Employees had to stay away during the 41-day armed occupation. During that time, some critical work on controlling the common carp got missed.
The carp is an invasive species that really messes up bird habitat on Malheur Lake. Linda Beck is a fish biologist at the refuge. She says they were planning to divert water away from the lake and catch thousands of pounds of carp before they got there. But that was supposed to happen in January; then, the occupation got underway.
Linda Beck: And so what happened is the lake was at about 2,000 acres, now it's at 20,000 acres. Now all those fish are not concentrated in that one focal place. So we missed our opportunity to capitalize on the concentration of carp.
Geoff Norcross: What are you going to do?
LB: Well, we're just going to develop a new game plan. I'm going to meet with the commercial fishermen next week and we're going to put together a new game plan for this upcoming spring and summer. Hopefully, we can catch some of those fish that we missed our opportunity to catch in January.
GN: How commercially viable is the common carp? Do people want to eat it?
LB: Not a lot here in the United States. There are some populations that really love carp, but a lot of the carp that are caught in the United States are exported to China. But it's kind of hard, because Burns is so remote. It's costs a lot. So the commercial fishermen that are coming to the lake, they're going to be turning the carcasses into fertilizer.
GN: Can you give me a sense of how big of a job this is going to be because you lost all that work at the beginning of the year?
LB: Yeah. We need to remember that one female carp can have over a million eggs.
GN: Oh my.
LB: And so, given that there were thousands of carp at the mouth, we could potentially have a really big recruitment year. So there will be a lot of spawning. And given that we weren't able to control the water, and our lake raised so fast, there's probably going to be a huge potential for a real big spawn this year.
GN: Stepping back a little bit. The refuge is for the birds. It's supposed to be a habitat for bird populations. Can you give me a sense of what the common carp infestation means for bird habitat, and why it's a bad thing?

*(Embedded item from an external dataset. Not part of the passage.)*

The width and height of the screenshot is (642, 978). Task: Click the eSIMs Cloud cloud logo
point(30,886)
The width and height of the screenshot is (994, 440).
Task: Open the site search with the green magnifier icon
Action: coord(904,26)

LB: Sure. Back in 1908, when Teddy Roosevelt came out to the refuge, if you scared up a flock of birds the sky turned black. That's how many birds were out there, it actually blocked the sun because there's millions of birds. And now, at times when I'm out on the lake, because of the common carp and the water quality, I might only see five or 10 birds out there. Their numbers are really low because the common carp have come in and they cause the water to become really turbid. It's like a big mud puddle. So the light can't penetrate to grow the aquatic plants that the birds utilize as food.
GN: When you get past the rhetoric, and you get past the legal proceedings and the investigations and everything, the very center of this controversy is, who is best suited to care for this land? Is it the federal government, or is it local ranchers, local farmers, local fishermen? I know you have deep roots in the community, you come from a ranching family. But you're also a federal employee. I wonder what perspective you bring to that conversation.
LB: Yeah. One thing we need to remember is the landscape is resilient, and so are the people. No matter what happens, it's going to keep functioning. How it functions is a matter of who's managing it. I guess my perspective is, right now I think we're doing really good things for the environment. And there is some opposition, but we have a lot of collaborative groups that we're working with. I think we're doing a really great job trying to balance the federal government needs versus private landowners, and even the tribal interests. I feel like we're actually a really good example of that across the whole United States.